> _WHAT NEEDS TO BE DONE_:
Your task is to gather the lines below that hold the string "will".

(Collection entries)
|---|

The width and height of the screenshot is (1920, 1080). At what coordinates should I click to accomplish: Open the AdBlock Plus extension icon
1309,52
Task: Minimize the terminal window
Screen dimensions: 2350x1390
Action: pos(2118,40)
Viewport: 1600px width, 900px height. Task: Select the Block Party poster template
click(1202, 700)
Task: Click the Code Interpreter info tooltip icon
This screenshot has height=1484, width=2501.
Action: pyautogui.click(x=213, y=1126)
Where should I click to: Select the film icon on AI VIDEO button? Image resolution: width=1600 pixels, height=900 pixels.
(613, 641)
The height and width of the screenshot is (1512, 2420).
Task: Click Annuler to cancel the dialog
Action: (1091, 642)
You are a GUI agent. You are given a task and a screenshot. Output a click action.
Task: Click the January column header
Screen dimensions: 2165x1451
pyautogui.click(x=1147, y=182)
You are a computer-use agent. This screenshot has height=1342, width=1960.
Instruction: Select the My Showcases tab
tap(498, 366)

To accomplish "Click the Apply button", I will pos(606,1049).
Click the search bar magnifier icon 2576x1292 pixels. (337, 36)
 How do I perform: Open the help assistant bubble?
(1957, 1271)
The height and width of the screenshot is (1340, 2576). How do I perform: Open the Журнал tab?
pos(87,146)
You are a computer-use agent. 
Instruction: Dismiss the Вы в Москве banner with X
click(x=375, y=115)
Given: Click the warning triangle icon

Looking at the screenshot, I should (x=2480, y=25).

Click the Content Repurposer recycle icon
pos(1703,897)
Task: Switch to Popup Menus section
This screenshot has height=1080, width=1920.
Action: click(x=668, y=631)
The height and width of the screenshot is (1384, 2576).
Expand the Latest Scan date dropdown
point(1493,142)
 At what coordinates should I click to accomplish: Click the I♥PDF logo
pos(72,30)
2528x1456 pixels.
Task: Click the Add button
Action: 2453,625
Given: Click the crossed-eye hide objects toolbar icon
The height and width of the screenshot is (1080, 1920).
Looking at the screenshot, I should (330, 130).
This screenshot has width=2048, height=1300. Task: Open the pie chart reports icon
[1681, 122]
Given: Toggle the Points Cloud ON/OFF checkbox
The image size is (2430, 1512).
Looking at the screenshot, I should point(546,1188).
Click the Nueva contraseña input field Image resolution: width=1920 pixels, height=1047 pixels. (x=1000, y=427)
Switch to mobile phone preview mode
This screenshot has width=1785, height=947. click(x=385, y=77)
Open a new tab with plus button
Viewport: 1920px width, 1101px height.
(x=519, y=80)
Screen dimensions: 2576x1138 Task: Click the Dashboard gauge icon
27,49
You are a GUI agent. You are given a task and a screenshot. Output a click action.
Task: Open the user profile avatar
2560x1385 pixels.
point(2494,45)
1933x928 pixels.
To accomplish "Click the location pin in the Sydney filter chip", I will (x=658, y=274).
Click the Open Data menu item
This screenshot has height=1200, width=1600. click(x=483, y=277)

|---|

> _EXPECTED ANSWER_:
To accomplish "Click the Apply button", I will pos(606,1049).
To accomplish "Click the location pin in the Sydney filter chip", I will (x=658, y=274).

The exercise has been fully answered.